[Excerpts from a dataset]
----------

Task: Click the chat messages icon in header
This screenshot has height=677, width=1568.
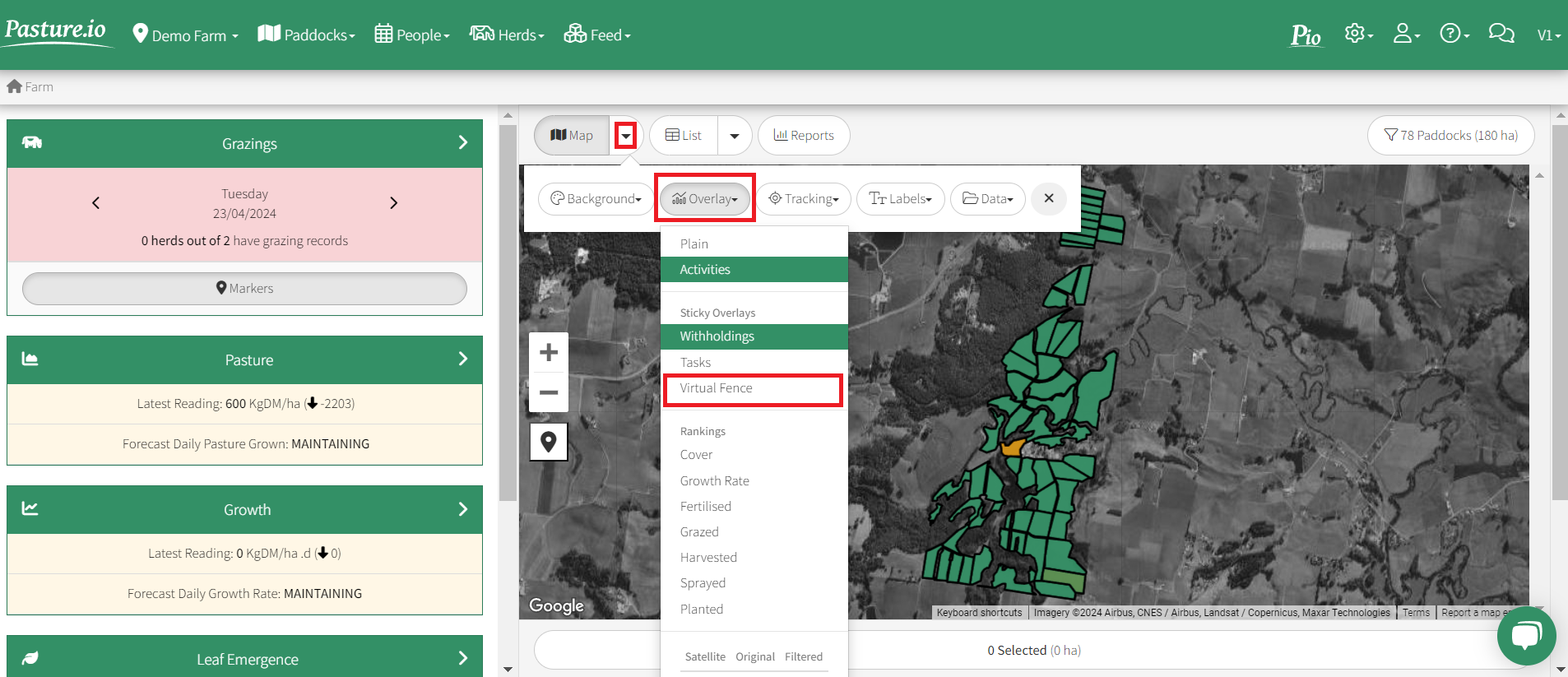Action: pyautogui.click(x=1501, y=34)
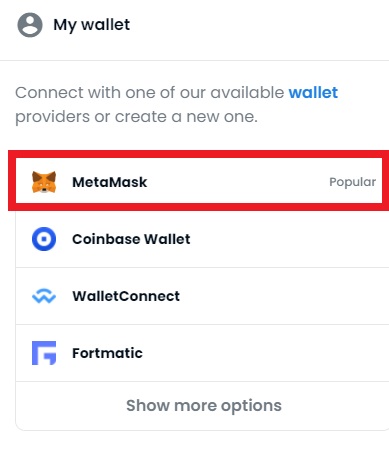The height and width of the screenshot is (451, 389).
Task: Click empty area of Coinbase Wallet row
Action: [x=287, y=239]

----------

= Action item =
Copy the data word for word, no pictures.

= Result of the exercise =
Task: Click the chat messages icon in header
This screenshot has height=677, width=1568.
Action: pyautogui.click(x=1501, y=34)
The height and width of the screenshot is (451, 389).
Task: Click empty area of Coinbase Wallet row
Action: [x=287, y=239]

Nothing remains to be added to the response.